Pemberontakan pun muncul di mana-mana. Ulama-ulama yang notabene baru pulang dari ibadah haji banyak menjadi pelopor pemberontakan. Paham pan-Islamisme disebar ke murid-muridnya. Semuanya bergerak melawan Belanda. Empunya kuasa kewalahan. Merugi pula. Bahkan, karena pemberontakan itu usaha Belanda di negeri koloni tak berjalan mulus.

Utang Belanda jadi menumpuk. Pada pemberontakan Pangeran Diponegoro dan pemberontakan petani Banten pada 1888, misalnya. Belanda pusing bukan main. Karenanya, Pan-Islamisme dianggap sebagai suatu ancaman serius yang memunculkan sikap anti-Belanda.

 “Gagasan pan-Islamisme, apapun itu --gagasan itu adalah hantu yang beredar di mana-mana seperti fundamentalisme Islam di zaman sekarang – tidak boleh dibiarkan menyebar ke Hindia Belanda. Keterkaitan dengan budaya barat adalah tujuan pamungkas koloni.”

“Kebudayaan Islam antitesis terhadap tujuan itu. setiap indikasi bahwa - dalam kehidupan sehari-hari mereka, bukan agama mereka - kaum Muslimin lebih memilih cara-cara Islam atau Timur daripada cara-cara Barat yang dianggap sebagai langkah mundur dalam jalan menuju peradaban dan indikasi dari mentalitas anti-Belanda,” ungkap Kees van Dijk dalam buku Hindia Belanda dan Perang Dunia I 1914-1918 (2013).

Paham pan-Islamisme pun berkembang dengan pesat di seantero Nusantara. Sekolah agama atau yang notabene tempat ngaji –masjid, rumah, atau pesantren-- jadi ajang penyebaran paham yang dianggap Belanda sebagai agenda radikal.

Karel Frederik Holle, orang Belanda pengusaha perkebunan teh di Garut yang banyak berperan meredam pemberontakan Islam di tanah Sunda. (Wikimedia Commons)

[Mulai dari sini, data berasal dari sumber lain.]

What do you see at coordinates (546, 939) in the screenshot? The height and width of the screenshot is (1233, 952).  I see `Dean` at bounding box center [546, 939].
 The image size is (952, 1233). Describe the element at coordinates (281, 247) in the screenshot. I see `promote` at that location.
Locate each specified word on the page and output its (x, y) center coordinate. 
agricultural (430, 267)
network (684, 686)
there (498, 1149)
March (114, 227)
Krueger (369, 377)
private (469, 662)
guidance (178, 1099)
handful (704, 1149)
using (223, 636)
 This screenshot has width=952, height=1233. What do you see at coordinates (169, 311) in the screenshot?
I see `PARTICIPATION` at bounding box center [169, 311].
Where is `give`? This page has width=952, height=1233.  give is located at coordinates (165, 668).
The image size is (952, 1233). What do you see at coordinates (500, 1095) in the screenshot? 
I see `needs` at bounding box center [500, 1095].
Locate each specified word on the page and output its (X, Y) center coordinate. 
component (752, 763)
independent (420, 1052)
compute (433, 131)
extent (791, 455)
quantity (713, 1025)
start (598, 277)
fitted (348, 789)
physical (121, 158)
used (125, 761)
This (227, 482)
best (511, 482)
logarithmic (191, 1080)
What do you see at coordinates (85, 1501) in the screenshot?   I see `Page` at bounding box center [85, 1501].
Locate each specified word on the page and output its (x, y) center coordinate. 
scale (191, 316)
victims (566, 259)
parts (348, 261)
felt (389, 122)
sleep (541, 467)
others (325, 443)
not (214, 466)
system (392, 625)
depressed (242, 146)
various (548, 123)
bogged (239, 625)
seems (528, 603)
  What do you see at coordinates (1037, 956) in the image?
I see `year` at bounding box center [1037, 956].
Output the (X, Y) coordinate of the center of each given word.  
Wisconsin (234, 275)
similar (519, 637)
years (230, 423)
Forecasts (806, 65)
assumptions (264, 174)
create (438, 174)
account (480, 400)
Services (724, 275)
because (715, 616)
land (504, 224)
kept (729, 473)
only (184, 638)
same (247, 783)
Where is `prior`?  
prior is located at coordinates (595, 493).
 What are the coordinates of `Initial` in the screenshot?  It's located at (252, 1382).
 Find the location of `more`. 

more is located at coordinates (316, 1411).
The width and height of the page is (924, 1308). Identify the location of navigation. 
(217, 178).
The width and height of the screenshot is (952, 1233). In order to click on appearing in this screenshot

Pengusaha teh asal Belanda, Holle melihat potensi pemberontakan besar dari menjamurnya sekolah agama. Holle yang notabene penasihat kehormatan urusan bumiputra pemerintah Hindia Belanda pun bersurat pada 20 September 1890. Ia meminta Gubernur Jenderal, Cornelis Pijnacker Hordijk segera melakukan pengawasan ketat terhadap sekolah agama.

“Bercermin dari terjadinya peristiwa (pemberontakan kaum tani) Cilegon tahun 1888, pada 1890, K.F. Holle memberi saran kepada pemerintah agar melakukan pengawasan yang ketat terhadap pendidikan agama Islam. Hal ini terjadi karena pemberontakan para perani di Banten itu dinilai banyak dimotori oleh para haji dan guru agama. Demi penyeragaman dalam pengawasannnya, K. F. Holle juga menyarankan agar para bupati melaporkan daftar guru di daerahnya setiap tahun.”

“Lalu, pada 1904, Snouck Hurgronje juga mengusulkan agar pengawasan tersebut meliputi adanya izin khusus dari bupati, daftar tentang guru dan murid, serta pengawasan oleh bupati hanya dilakukan oleh sebuah panitia. Pada 1905, lahirlah peraturan tentang pendidikan agama Islam yang disebut Ordonansi Guru. Peraturan ini menyatakan bahwa peraturan diberlakukan untuk wilayah Jawa-Madura, termasuk di dalamnya berlaku bagi wilayah Priangan,” terang Ading Kusdiana dalam buku Sejarah Pesantren (2014).